Com: Ana Moreira, Alexandre Pinto, Nelson Varela, Paulo Pereira, Helder Tavares, António Cerdeira, Teresa Roby, Isabel Ruth, Alexandra Lencastre

«Os Mutantes» principais são Andreia (Moreira), que entra e sai de centros de reinserção social e vagueia por Lisboa à procura de um rapaz, e Pedro e Ricardo (Pinto e Varela), que, em situação semelhante, recorrem a toda a espécie de expedientes para sobreviver nas ruas, incluindo pequenos furtos e posar para câmaras de vídeo de holandeses pervertidos.

O filme de Teresa Villaverde começou como um documentário e isso é notório. Quase todas as cenas incluem os três personagens principais (as actrizes Roby, Ruth e Lencastre aparecem em apenas uma cena cada), e são fundamentalmente uma colagem de pequenas situações, onde a continuidade não é tão importante como a descrição gradual e pormenorizada dos seus modos de vida. Há uma certa diferença entre Andreia e os outros miúdos.

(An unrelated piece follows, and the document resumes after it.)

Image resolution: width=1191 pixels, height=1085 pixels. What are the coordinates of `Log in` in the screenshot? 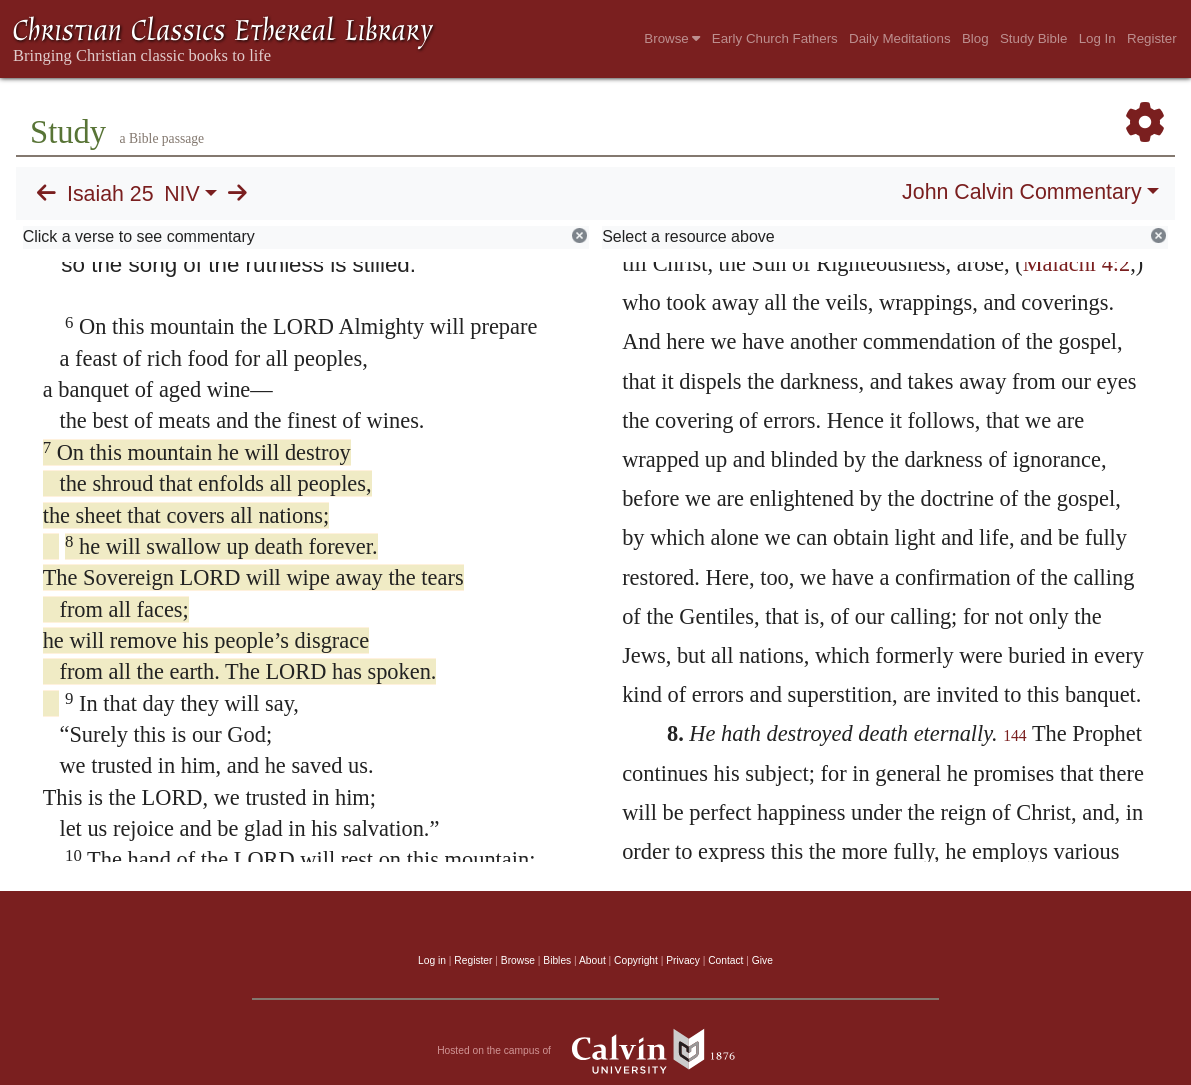 It's located at (432, 960).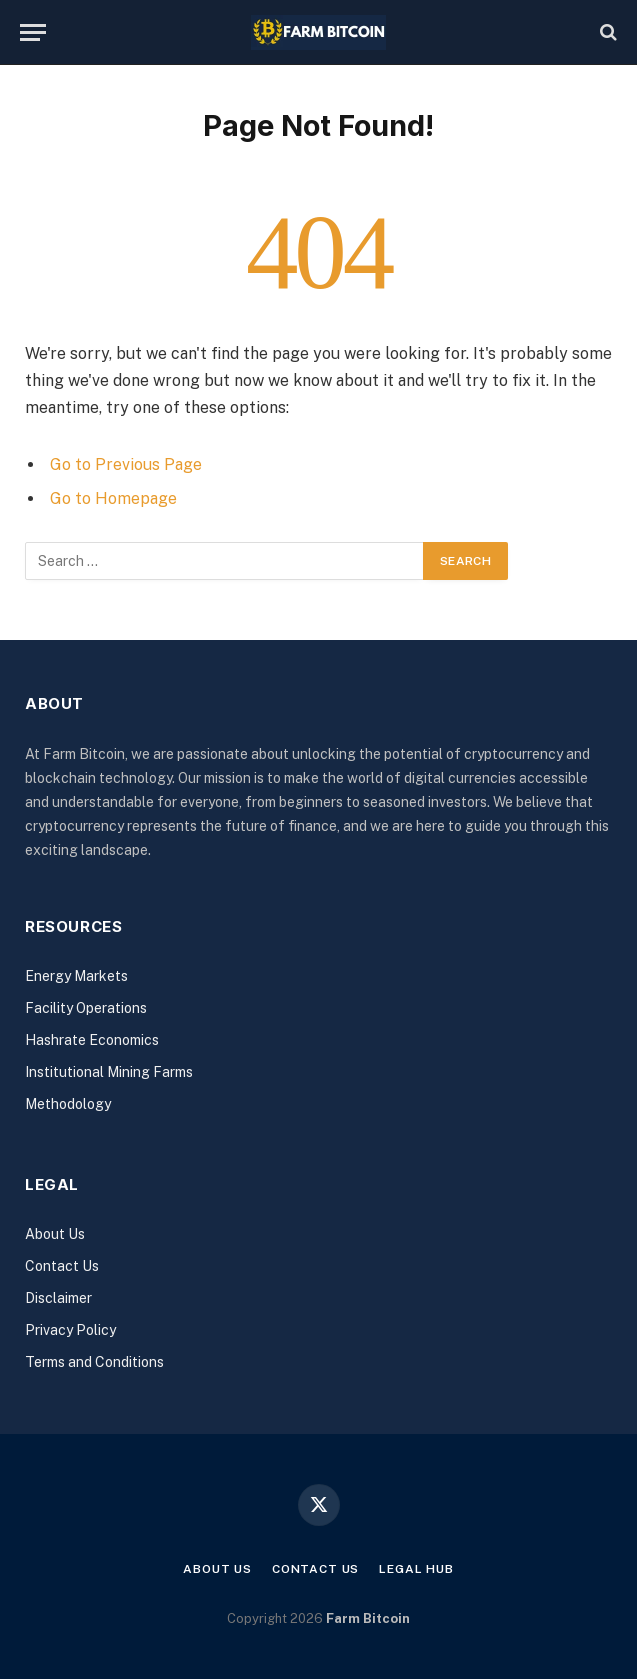 This screenshot has height=1679, width=637. Describe the element at coordinates (126, 464) in the screenshot. I see `Go to Previous Page` at that location.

Ela parece ter sido lançada para aquela situação devido a problemas familiares (a casa da mãe não tem propriamente um aspecto miserável), enquanto eles preenchem um conceito de "habitantes das ruas" que identificamos mais facilmente.

O cenário e os personagens não é totalmente diverso do de «Ossos» (1997), mas o rumo e o tratamento formal é muito diferente. O filme de Pedro Costa era mais lento e usava (e abusava) do olhar dos personagens perdido na equipa técnica por detrás da câmara. O desespero ou o vazio da vida dos "mutantes" é representado mais pelos quadros que se desenrolam perante nós, do que pelo olhar dos actores. O símbolo de eleição de Villaverde é a inserção de vários planos, com os actores em comboios ou carros, olhando para cima, enquanto o chão se move velozmente sob eles. Aí se materializam as suas aspirações por uma liberdade que não possuem, e que provavelmente não saberão sequer como atingir. Felizmente aqui não se abusa de formalismos, nem se procura de forma demasiado forçada tentar mostrar ao espectador que há algo mais para ler nas imagens. Outras semelhanças com o referido filme são a actriz Isabel Ruth e o personagem da boa senhora que quer ajudar. Talvez até pudéssemos arranjar um outro paralelo - sexual - entre os pequenos papéis de Inês de Medeiros e de Alexandra Lencastre, meramente ao nível dos ingredientes porque as situações são inteiramente diferentes. Outro ingrediente comum: um bebé.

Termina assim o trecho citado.